**Collected data**:
****************
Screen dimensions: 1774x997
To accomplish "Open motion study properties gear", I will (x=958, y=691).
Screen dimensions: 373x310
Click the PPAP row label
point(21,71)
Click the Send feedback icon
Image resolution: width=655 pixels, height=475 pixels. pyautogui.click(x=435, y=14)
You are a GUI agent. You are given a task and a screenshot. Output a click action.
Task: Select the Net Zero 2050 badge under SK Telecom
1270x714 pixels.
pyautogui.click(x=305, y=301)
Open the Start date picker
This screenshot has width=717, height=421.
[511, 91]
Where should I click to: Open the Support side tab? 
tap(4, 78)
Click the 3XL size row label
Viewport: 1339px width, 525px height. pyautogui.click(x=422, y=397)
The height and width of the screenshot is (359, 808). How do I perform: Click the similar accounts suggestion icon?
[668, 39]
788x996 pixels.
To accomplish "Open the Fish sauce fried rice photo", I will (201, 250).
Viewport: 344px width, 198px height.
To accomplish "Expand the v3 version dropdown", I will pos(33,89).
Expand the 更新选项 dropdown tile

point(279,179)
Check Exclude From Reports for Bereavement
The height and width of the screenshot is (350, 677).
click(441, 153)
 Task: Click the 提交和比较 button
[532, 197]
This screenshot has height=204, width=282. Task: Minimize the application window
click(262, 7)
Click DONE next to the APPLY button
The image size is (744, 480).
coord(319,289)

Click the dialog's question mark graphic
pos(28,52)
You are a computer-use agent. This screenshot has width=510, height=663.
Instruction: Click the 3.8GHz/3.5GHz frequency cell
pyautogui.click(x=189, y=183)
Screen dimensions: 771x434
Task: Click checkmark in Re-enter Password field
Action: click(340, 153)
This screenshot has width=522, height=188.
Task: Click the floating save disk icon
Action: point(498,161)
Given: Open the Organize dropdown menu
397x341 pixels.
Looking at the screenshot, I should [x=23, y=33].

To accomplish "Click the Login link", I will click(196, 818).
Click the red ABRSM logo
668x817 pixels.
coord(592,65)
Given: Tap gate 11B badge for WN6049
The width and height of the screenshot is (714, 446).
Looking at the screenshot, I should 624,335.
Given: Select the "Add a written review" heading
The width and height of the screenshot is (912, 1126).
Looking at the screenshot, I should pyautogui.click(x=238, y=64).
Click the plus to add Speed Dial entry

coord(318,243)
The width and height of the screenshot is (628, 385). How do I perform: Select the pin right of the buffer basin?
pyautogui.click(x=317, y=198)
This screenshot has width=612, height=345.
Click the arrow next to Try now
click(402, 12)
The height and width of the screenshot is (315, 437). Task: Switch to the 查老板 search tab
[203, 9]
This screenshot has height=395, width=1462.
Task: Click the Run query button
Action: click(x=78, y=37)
****************
**Task details**:
Filter the preceding entries down to the lines with "agent".

**Answer**:
You are a GUI agent. You are given a task and a screenshot. Output a click action.
You are a computer-use agent. This screenshot has width=510, height=663.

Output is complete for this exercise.